Where are the voices on council with the good sense to be wary of becoming the bag holder on a bad loan? 

Genuine help or legalistic prop? 

In light of the City's history of police actions against homeless people, and in light of policies advanced by City Council, a certain conclusion can not be avoided: 

If these units are built, the City of Berkeley is likely to eventually use their existence as a policy excuse for policing unhoused people more harshly. The excuse will be deployed even when there are not adequate alternatives for many who remain on the street. 

That conclusion is unavoidable because it is firmly grounded in history, including recent history. Similar legalistic policies characterize the repeated raids on the First They Came For The Homeless protest camps and the recently (partially) repealed sidewalk ordinance. This pattern of inadequate carrot plus harsh stick is deeply rooted in Berkeley's practices. 

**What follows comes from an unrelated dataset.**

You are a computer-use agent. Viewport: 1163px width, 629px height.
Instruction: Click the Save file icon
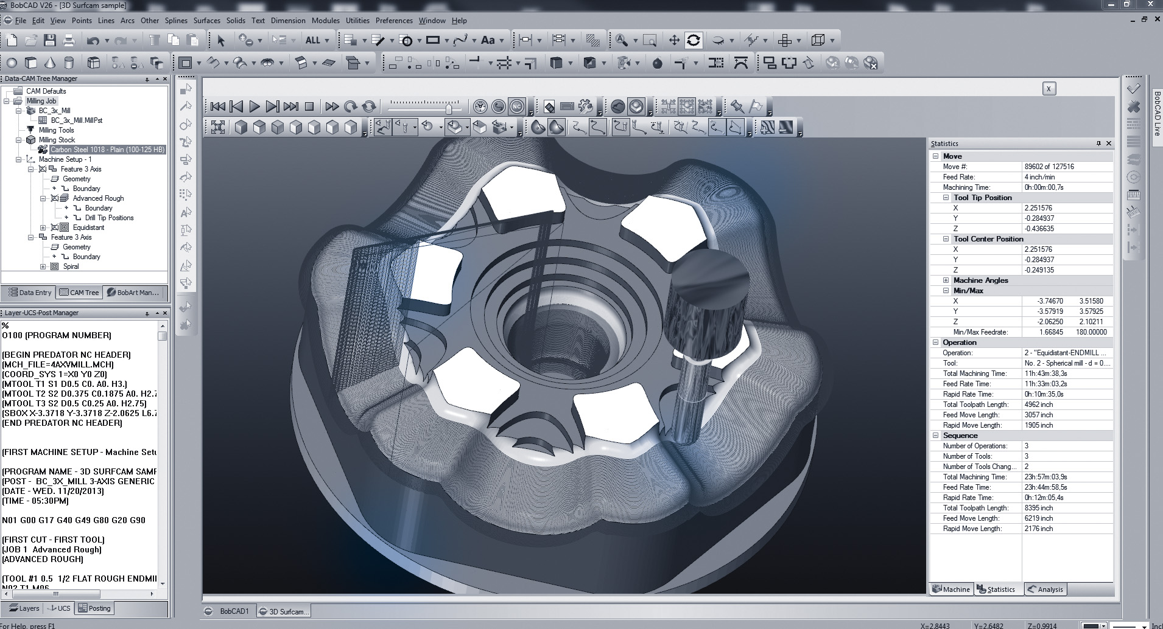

Glib promises will not do: why should anyone believe this project would be any different? 

Conclusion 

Whatever the root causes of a person's homelessness, one thing is near certain: he is crushingly poor. 

In our society, to be that poor is either to receive welfare or not eat. To either receive subsidy or not sleep indoors. 

Ours is a society in which, for the non-wealthy, anyone who can not sell their labor must become a dependent or die. 

The societal compulsion to work is vestigial. It comes from a time when collective survival required labor from all who were capable, and growth occurred only on the backs of slaves. Punishing the idle had at least this logic to it: there was always a collective need for their work. 

Today the situation is radically different. Today we live in a society that can not usefully employ many millions of people. We live in a society that exhibits the famous contradiction of an enormous mass of wealth and productive capacity at one pole, and an enormous mass of unemployment, poverty, and need at the other pole -- the two kept apart by an unsatisfiable logical of profit. 

And we know how all corners of excluded society react to these conditions -- every subculture, every ethnicity: Systematic and crushing deprivation engenders the social disfunction of dispair, hatred of others, hatred of self, substance abuse, mental illness, fiscal collapse, and criminality. 

Further, for all the good intentions of well meaning politicians, the inexorable fiscal logic of capital compels our society into a steady reduction of welfare and other subsidies to subsistence. 

In short, we live in a society that simultaneously casts out millions whose labor is not needed, and punishes those who are cast out. 

The phenomenon of mass incarceration in the United States and the large and persistent homeless population are two horrific expressions of our outdated social habit of punishing those who are blocked from income by the blind processes of capital. 

Council is not confronted by the need for a new concept in clinic design. Nor by the need to borrow $20 million dollars from an eager lender. 

Council is not really, in spite of its tendencies, confronted by a need to construct further legalistic excuses to harshly police homeless people. 

No social engineering experiment by an eager lender and architect can address the problems of capital. 

City Council, please do not bother staff or yourselves at this moment stuggling to implement the "Step up housing" Initiative in a rush. Instead, step back work with the Citizen Commissions at your disposal and the public to clarify your thinking about the nature of the problems, and the possible policies that might speak to those real problems, in light of Mr. Kennedy's kind offer.